Directed relationship between two artifacts.

Parameters:

Name Type Description Default
source str

Source artifact path.

required
target str

Target artifact path.

required
edge_type str

Relationship type (topicref, image, xref, etc).

required
pattern_id str

Discovery pattern identifier.

required
from_dict(data) classmethod

Build edge from graph serialization.

Expected keys: - source - target - type - pattern_id

from_relationship(data) classmethod

Build edge from discovery.relationship entry.

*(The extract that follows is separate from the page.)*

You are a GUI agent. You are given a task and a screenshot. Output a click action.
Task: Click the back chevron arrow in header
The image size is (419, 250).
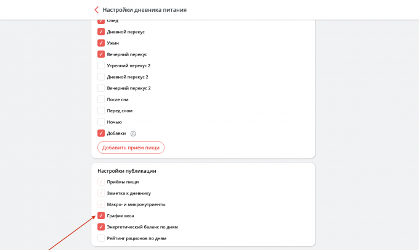tap(96, 10)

Expected keys: - from - to - type - pattern_id

to_dict()

Serialize edge to graph contract.

Output: { "source": "...", "target": "...", "type": "...", "pattern_id": "..." }

DependencyGraph dataclass

Derived dependency graph.

Nodes are artifact paths. Edges are DependencyEdge instances.

from_dict(data) classmethod

Deserialize from graph serialization, not discovery JSON.

from_discovery(*, artifacts, relationships) classmethod

Build a graph from discovery JSON.

Discovery is authoritative. Graph must not contain unknown nodes.

Parameters:

Name Type Description Default
artifacts Iterable[Dict[str, Any]]

discovery["artifacts"]

required
relationships Iterable[Dict[str, Any]]

discovery["relationships"]

required
incoming(node)

Edges that point to node.

outgoing(node)

Edges that originate from node.

to_dict()

Serialize graph.

{ "nodes": [...], "edges": [...] }

dita_package_processor.discovery.models

Discovery data models.

These models represent strictly observational records of what was found during DITA package discovery.

Design Principles
  • No inference
  • No transformation
  • No mutation of semantic meaning
  • Deterministic structure
  • Explicit invariants

Discovery records facts. Planning interprets them.

DiscoveryArtifact dataclass

Observational record of a discovered filesystem artifact.

Rules
  • Media artifacts are structural only.
  • classification requires confidence.
  • evidence requires classification.
  • No semantic inference is performed here.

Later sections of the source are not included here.